[Document]
>> START

Defensively, they’re sound. Harris Andrews is back in the sort of touch that helped him win dual All-Australian jackets in 2019 and 2020, Jack Payne has emerged as a key pillar after the loss of Marcus Adams to concussion, and there’s plenty of zippy rebound — so much that stalwart Daniel Rich has lost his place.

Most importantly, the Lions have improved their team defence, in no small part thanks to the recruitment of Josh Dunkley from the Western Bulldogs. Dunkley is an elite two-way runner who has offered cover for the Lions’ best player, Brownlow medallist Lachie Neale.

So how come so few experts seem to rate their flag chances?

With just two games remaining in the regular season, the Brisbane Lions loom as the giant X-factor of the looming finals series. Despite the team brimming with elite talent, and hovering around the mark for five years now, doubts linger over how far Fagan’s men can go.

But, thanks to Port’s recent month-long slump and Melbourne’s narrow loss to Carlton last week, the Lions have pushed up to second on the ladder.

They’ve won their past five games against Collingwood. Four of those games have been at home at the Gabba and one at Docklands, where on Friday night they get their chance to all but sew up a top-two spot.

That would put them within touching distance of not just one, but two home finals at the Gabba which, in theory, would put them within reach of a grand final berth.

Recruit Josh Dunkley, defenders Jack Payne and Harris Andrews and Brownlow medallist and midfielder Lachie Neale have all helped Brisbane reach second spot on the ladder.Credit: Getty

The Lions’ home advantage at the Gabba in recent years has been as pronounced as any in football.

>> END

[Data rows]
>> START

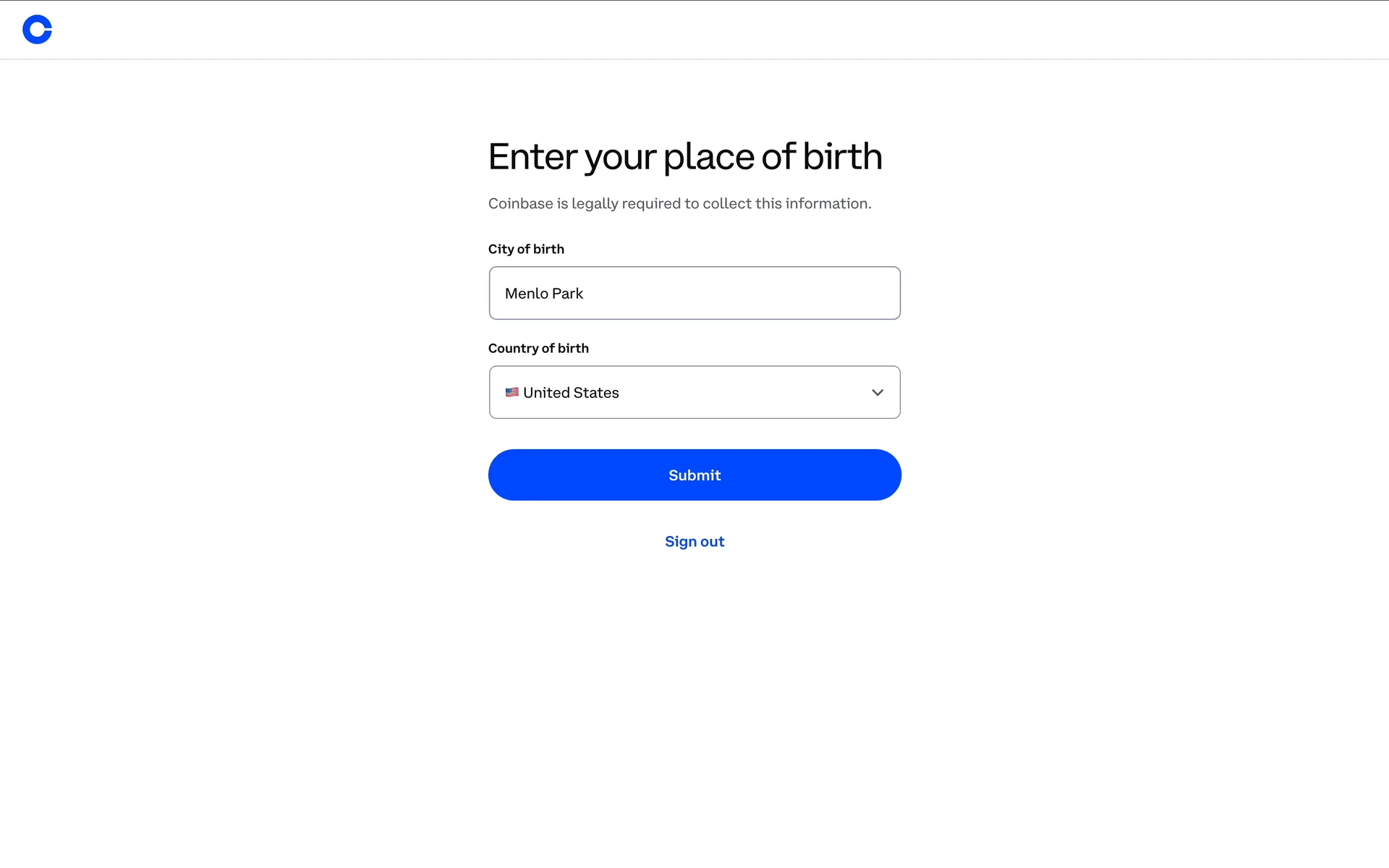Place cursor on the Menlo Park text
The width and height of the screenshot is (1389, 868).
pyautogui.click(x=544, y=294)
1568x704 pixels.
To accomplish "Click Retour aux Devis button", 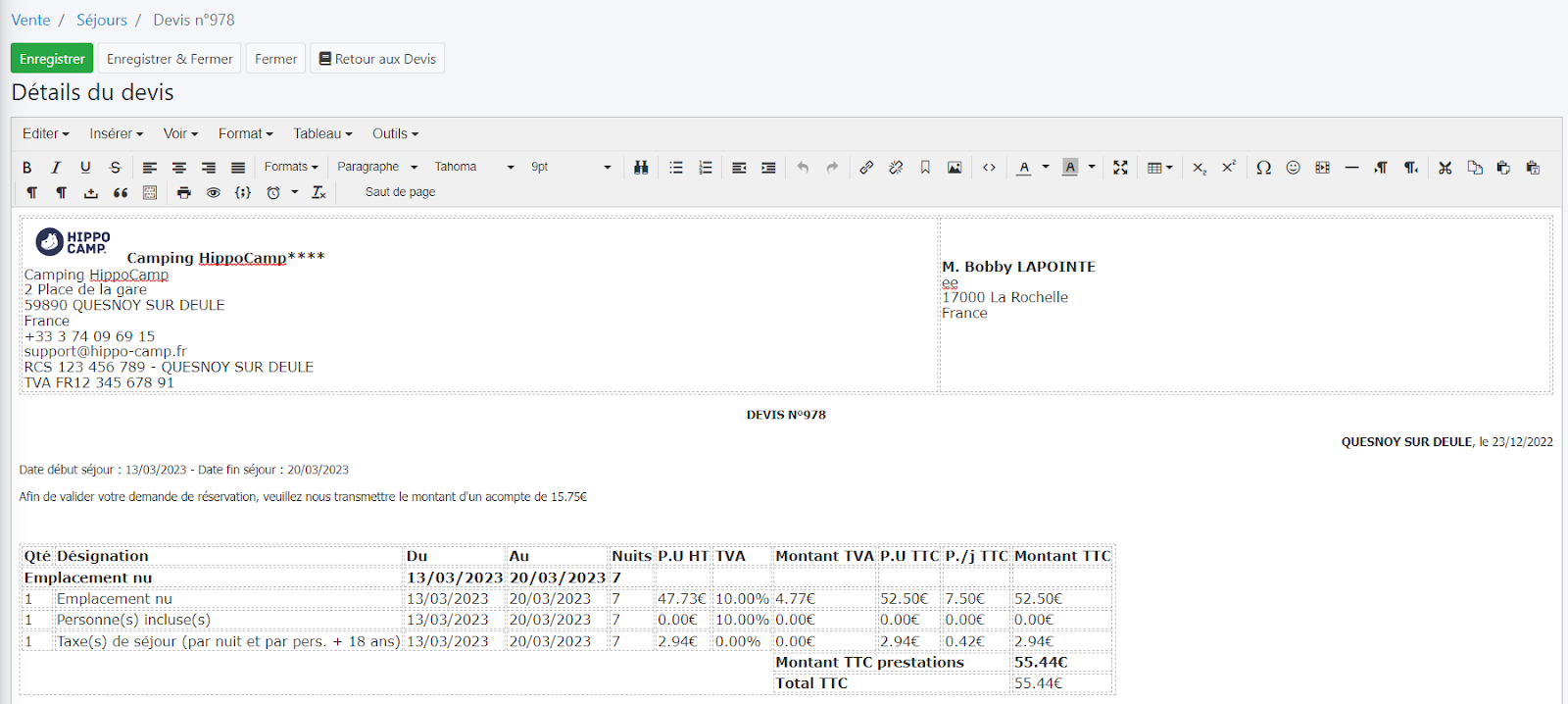I will 377,59.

>> END

Answer these questions from the article on the Brisbane Lions:
(a) Which club was Josh Dunkley recruited from?
(b) Which player lost his place because of the team's abundant rebound?
(c) Against which team have the Lions won their past five games?

(a) The Western Bulldogs.
(b) Daniel Rich.
(c) Collingwood.